L’ange devenu vacant sonne une heure sur le petit globe qui brille à mon chevet. Ils sont là-bas, de l’autre côté des arcades ; au-delà du jardin plein de gros moineaux qui sautillent sous les tilleuls. Jamais je n’ai traversé ce jardin sans penser que là, dans ce pré-aux-oiseaux, j’aurais pu trouver la paix.

I Allegro

Est-ce la fin, la surdité pour toujours ou n’êtes-vous partie que pour m’éprouver ?

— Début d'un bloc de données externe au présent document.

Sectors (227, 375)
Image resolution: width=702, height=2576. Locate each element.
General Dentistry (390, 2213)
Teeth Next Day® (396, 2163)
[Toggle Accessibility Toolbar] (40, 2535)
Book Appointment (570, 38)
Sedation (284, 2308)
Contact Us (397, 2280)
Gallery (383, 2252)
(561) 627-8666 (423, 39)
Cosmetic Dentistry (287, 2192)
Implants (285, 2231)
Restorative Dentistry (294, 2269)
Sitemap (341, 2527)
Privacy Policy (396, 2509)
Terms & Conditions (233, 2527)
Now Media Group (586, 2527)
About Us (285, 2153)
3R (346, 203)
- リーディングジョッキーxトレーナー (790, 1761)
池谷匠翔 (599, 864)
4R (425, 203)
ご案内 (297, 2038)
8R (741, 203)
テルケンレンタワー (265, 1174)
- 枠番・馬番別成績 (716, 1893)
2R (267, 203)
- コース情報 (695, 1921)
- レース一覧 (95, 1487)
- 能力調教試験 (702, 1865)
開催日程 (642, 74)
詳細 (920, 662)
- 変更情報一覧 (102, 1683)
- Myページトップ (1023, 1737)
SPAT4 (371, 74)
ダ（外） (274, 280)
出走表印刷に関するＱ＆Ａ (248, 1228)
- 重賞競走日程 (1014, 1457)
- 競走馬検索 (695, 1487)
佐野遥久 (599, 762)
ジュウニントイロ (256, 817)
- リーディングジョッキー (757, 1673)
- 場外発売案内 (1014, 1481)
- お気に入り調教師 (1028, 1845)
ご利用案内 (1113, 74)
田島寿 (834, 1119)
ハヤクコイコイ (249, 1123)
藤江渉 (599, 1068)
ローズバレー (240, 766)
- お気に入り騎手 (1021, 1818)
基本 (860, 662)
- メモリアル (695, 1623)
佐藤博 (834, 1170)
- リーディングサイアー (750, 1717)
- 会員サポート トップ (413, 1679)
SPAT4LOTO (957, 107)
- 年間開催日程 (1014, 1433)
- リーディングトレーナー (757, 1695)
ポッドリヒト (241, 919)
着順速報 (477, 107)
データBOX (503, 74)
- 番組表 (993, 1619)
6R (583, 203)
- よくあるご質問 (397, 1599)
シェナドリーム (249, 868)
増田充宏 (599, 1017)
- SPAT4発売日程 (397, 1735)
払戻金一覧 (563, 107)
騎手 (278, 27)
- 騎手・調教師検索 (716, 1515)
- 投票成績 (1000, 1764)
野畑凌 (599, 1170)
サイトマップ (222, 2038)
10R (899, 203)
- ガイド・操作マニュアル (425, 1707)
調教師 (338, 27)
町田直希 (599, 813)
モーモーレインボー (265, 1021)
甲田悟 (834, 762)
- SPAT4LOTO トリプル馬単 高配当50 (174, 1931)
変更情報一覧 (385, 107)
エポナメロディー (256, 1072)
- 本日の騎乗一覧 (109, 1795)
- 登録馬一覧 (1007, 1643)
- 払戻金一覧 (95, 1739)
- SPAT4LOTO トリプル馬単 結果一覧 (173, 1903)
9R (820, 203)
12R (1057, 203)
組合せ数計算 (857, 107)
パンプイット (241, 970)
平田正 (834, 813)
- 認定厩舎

Pourquoi si vite ? Si brusquement ? Vous auriez pu me ménager, me préparer - par exemple, chanter un peu moins bien, un peu moins longtemps chaque soir. J’aurais compris que quelque chose allait arriver. J’aurais appris à ne pas tout attendre de vous. J’aurais essayé, au moins, de vous écouter de plus loin, un peu distraite, un peu économe, un peu méfiante.

 

Ce soir, où êtes-vous, ma voix ? Etes-vous comme je le voudrais (cela seulement me consolerait ) repartie pour toujours dans la nuit. Vous n’êtes pas, vous ne pouvez pas être réfugiée dans un autre cœur. Vous n’inventez pas pour lui, comme vous l’avez fait pour moi, des couleurs si belles, si douces qu’une autre douleur lâche prise, qu’une autre solitude à son tour s’accepte. Vous êtes bien trop vraie pour avoir élu domicile chez un mort-vivant. Pour jouer les ornements de salon, comme une vulgaire cabalette. Vous n’êtes pas, vous ne pouvez être, vous aussi, enfermée, là-bas, dans le mouroir de velours, au milieu des rictus et des ressassements.